Within the material below, locate the line with "825x413 pixels." and the line with "Open Readability and Flow submenu", then return those two lines and all lines between them, exactly as written.

**Input**
▽

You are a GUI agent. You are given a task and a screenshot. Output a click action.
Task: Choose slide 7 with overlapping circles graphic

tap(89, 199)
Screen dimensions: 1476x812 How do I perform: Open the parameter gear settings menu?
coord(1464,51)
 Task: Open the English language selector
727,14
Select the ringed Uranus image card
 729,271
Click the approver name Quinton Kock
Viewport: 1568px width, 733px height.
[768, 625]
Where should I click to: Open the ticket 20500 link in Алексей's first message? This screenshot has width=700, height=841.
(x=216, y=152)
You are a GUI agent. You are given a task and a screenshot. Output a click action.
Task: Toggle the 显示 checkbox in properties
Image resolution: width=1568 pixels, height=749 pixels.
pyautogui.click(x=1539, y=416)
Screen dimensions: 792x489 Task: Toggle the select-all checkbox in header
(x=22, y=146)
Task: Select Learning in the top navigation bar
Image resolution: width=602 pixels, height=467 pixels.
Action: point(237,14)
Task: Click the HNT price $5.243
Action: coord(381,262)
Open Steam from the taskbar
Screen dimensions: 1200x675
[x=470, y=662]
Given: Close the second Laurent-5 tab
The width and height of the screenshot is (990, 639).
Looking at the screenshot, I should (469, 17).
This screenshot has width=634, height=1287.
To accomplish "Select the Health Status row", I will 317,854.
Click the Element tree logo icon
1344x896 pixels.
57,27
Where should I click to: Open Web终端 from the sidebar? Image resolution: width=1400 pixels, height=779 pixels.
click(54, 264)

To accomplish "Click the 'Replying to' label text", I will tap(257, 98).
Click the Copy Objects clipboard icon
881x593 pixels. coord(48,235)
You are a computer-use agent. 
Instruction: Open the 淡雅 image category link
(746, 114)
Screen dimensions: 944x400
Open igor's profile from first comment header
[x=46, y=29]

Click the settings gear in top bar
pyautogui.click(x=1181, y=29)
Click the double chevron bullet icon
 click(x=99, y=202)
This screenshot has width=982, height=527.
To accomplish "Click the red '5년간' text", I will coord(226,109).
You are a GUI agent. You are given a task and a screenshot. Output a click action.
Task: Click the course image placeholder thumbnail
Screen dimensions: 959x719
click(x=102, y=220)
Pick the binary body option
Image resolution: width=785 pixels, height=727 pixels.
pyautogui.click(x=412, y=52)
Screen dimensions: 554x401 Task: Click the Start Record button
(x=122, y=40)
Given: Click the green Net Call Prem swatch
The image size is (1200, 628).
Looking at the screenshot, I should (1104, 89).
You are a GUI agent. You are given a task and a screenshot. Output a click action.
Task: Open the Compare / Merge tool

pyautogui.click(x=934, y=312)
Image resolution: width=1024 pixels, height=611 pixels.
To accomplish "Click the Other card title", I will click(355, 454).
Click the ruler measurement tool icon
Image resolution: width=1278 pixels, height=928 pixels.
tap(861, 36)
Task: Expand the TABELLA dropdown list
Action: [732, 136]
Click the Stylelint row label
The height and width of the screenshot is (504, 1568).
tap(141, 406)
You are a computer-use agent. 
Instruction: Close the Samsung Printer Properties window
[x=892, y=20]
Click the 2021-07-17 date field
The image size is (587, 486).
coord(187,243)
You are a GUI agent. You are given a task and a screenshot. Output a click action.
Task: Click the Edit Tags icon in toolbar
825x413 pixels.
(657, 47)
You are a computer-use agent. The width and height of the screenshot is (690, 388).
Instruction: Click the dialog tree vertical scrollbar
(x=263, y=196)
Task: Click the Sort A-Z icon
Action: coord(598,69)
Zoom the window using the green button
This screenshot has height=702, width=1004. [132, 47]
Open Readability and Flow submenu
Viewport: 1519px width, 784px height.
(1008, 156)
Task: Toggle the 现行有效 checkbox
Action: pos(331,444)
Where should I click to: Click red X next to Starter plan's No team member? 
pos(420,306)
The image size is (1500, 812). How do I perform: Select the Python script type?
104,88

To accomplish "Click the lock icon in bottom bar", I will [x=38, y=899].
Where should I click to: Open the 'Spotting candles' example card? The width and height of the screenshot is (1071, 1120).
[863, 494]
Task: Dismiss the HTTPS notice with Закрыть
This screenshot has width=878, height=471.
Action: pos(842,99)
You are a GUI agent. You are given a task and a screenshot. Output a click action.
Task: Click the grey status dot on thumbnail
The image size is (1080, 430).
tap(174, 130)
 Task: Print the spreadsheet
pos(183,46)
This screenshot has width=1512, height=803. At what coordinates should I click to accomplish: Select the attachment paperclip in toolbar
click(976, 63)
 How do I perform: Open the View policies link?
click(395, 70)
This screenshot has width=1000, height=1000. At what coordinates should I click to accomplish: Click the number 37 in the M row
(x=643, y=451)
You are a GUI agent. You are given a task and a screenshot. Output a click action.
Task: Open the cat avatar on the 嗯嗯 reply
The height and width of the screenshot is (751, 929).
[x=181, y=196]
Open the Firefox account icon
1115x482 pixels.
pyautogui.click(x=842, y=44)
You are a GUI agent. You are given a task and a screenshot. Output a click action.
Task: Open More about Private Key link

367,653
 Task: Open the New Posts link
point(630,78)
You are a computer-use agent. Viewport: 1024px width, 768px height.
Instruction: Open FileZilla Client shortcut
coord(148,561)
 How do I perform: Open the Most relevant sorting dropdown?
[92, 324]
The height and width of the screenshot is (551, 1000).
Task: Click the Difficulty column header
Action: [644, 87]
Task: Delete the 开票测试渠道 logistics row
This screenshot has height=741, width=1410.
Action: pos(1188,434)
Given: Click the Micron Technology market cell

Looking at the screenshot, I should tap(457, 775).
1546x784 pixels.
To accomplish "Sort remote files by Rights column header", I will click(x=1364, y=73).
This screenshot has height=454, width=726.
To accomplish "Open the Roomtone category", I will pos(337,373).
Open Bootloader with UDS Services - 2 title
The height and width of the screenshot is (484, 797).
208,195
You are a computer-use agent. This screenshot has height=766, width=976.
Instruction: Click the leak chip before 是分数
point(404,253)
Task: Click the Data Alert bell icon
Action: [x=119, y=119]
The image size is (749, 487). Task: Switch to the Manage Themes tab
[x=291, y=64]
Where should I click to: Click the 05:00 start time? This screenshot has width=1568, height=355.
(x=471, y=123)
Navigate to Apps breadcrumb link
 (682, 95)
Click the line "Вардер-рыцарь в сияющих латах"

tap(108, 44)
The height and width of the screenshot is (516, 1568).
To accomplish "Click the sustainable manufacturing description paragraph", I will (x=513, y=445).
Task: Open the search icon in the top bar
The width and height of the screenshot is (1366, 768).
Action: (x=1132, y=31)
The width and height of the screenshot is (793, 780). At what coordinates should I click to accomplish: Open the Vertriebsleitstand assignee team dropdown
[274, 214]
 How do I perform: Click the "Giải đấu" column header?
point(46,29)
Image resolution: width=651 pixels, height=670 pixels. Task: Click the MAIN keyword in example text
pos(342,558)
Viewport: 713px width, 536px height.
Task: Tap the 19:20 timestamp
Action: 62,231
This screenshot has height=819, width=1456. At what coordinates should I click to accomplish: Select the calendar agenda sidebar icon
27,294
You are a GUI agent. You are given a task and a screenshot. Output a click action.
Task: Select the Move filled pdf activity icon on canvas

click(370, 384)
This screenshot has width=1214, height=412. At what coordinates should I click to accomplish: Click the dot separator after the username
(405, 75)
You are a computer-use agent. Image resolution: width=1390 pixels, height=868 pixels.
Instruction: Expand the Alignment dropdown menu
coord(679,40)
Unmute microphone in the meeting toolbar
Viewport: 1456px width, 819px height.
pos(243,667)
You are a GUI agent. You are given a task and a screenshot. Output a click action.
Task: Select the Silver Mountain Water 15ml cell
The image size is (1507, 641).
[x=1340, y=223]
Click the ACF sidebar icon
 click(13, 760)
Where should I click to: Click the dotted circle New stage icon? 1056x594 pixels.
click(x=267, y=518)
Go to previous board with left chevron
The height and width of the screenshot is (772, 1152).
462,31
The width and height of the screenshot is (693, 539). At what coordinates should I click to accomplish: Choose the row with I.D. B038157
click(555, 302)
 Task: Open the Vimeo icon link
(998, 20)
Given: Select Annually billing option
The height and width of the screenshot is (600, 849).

△

**Result**
825x413 pixels.
(657, 47)
You are a computer-use agent. The width and height of the screenshot is (690, 388).
Instruction: Click the dialog tree vertical scrollbar
(x=263, y=196)
Task: Click the Sort A-Z icon
Action: coord(598,69)
Zoom the window using the green button
This screenshot has height=702, width=1004. [132, 47]
Open Readability and Flow submenu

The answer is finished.